Our local newspaper carried an article a few days ago by the McClatchy News Service’s Steve Schmaedeke that caught my eye: A whiff of luxury: Take Le Whif of inhalable chocolate.
Say what?! Inhalable chocolate?
Truth is indeed stranger than fiction.
According to Mr. Schmadeke, David Edwards, the gentleman who invented inhalable insulin for diabetics, has now given us…well…a snort of chocolate. And he goes on to quote Mr. Edwards,
We believe really strongly that there’s a whole new way of eating–by aerosol.

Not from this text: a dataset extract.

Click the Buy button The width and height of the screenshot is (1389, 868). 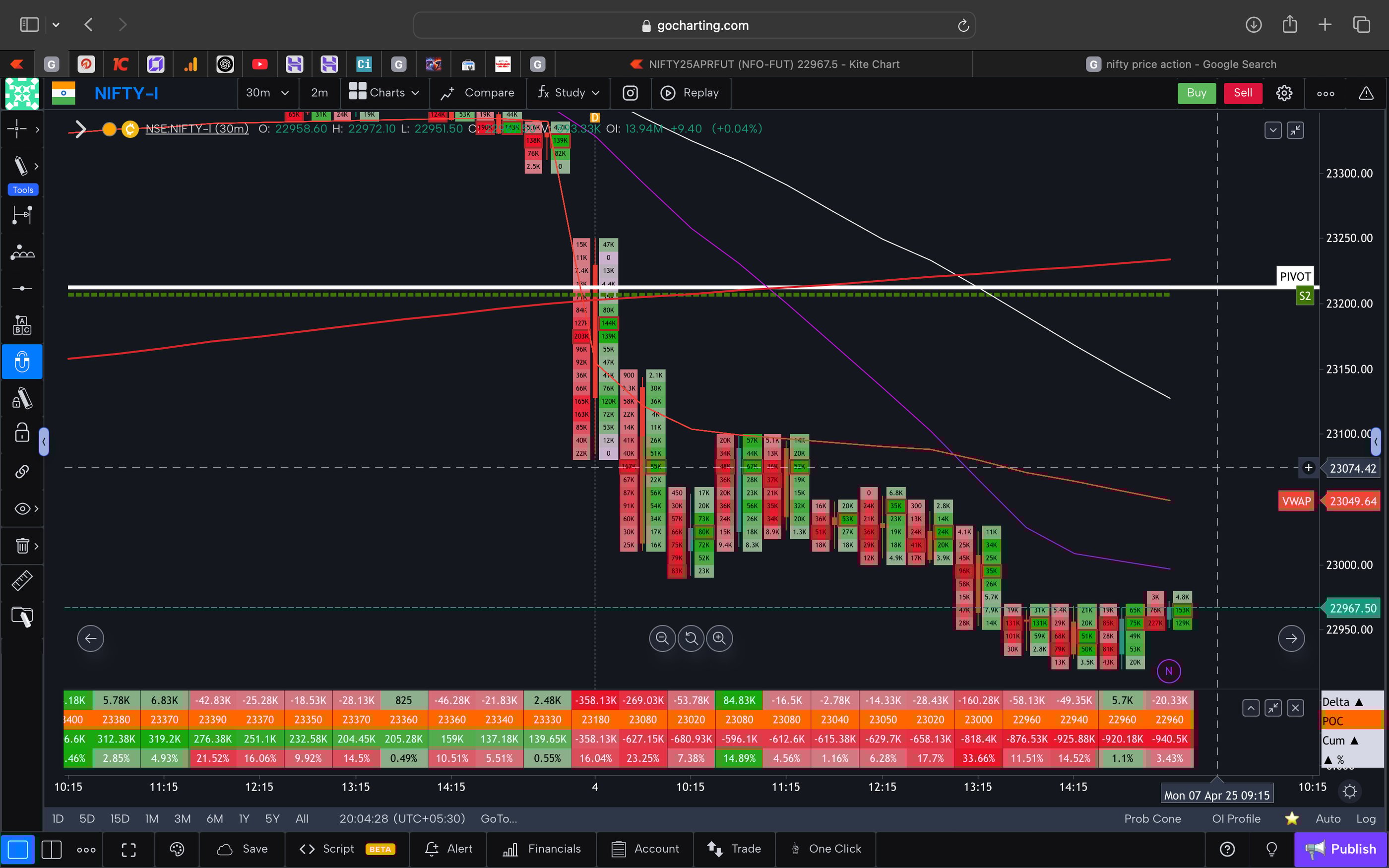point(1197,92)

Hmmmm. Like I need a ‘whole new way of eating’ chocolate. I’ve been known to ‘inhale’ chocolate in my time–I have admittedly downed a fair number more pieces of Mike’s mother’s fabulous fudge at Christmas in a short span of time than would be considered prudent–but never anything quite like this!
The chocolate particles (80 to 300 microns in size and about 1 calorie’s worth per puff) coat the inside of the mouth, so says the article. I wonder if you can actually taste it? I wonder if there’s any pleasure whatsoever to be derived from it? Any nutritive value from the catechins present in so minuscule an amount?
And if not, what’s the point?
We can all find out at the end of this month, according to the article, when Le Whif goes live on line, vending chocolate whiffs at about 50-cents a pop.
Ah, I can see it now… I’ll just have a doppio espresso and two of those chocolate whiffs, please.
Can inhalable buttered popcorn at the movies be far behind?